--- begin RECORD EXTRACTS ---
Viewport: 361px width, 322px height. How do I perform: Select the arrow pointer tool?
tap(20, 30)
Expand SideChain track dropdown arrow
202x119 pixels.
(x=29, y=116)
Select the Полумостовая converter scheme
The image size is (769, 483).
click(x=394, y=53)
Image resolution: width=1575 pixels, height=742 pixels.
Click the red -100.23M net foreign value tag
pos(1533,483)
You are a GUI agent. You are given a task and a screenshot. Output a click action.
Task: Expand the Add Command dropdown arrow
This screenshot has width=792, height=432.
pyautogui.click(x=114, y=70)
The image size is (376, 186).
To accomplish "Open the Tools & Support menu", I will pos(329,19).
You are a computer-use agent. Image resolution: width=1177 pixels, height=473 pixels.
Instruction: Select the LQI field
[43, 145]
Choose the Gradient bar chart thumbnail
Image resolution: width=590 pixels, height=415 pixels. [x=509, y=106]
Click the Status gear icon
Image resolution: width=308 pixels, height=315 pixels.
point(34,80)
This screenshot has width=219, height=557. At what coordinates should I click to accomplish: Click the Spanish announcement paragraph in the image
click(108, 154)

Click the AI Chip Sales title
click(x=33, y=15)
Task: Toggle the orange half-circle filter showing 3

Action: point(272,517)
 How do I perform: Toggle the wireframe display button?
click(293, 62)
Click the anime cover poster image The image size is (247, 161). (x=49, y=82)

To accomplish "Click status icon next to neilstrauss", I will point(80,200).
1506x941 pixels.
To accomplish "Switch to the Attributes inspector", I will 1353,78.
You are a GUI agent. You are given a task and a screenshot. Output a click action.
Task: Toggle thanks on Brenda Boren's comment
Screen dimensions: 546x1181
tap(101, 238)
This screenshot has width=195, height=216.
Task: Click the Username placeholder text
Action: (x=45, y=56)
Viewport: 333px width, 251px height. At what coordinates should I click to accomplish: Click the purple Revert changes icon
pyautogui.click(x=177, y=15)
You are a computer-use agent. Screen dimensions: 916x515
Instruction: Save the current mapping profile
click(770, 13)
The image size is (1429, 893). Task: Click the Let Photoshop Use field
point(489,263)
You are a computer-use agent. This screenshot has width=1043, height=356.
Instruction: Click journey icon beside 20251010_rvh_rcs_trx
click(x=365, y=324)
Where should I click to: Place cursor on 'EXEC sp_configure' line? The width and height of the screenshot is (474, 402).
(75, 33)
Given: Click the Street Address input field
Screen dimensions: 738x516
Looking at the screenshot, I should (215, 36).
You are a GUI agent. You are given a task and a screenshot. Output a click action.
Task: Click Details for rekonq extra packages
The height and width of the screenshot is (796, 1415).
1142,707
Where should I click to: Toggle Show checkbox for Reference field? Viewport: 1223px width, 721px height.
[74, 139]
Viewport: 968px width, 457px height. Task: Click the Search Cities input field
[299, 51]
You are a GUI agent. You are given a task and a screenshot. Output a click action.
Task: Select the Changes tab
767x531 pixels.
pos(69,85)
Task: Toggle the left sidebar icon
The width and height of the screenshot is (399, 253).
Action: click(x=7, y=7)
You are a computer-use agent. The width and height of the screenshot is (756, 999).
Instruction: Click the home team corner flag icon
--- end RECORD EXTRACTS ---
Rewrite everything from the start of the records down to the line containing "click(x=394, y=53)", with "arrow pointer tool" replaced by "move tool" and nothing else changed.

COMPLETE RESPONSE >>
Viewport: 361px width, 322px height. How do I perform: Select the move tool?
tap(20, 30)
Expand SideChain track dropdown arrow
202x119 pixels.
(x=29, y=116)
Select the Полумостовая converter scheme
The image size is (769, 483).
click(x=394, y=53)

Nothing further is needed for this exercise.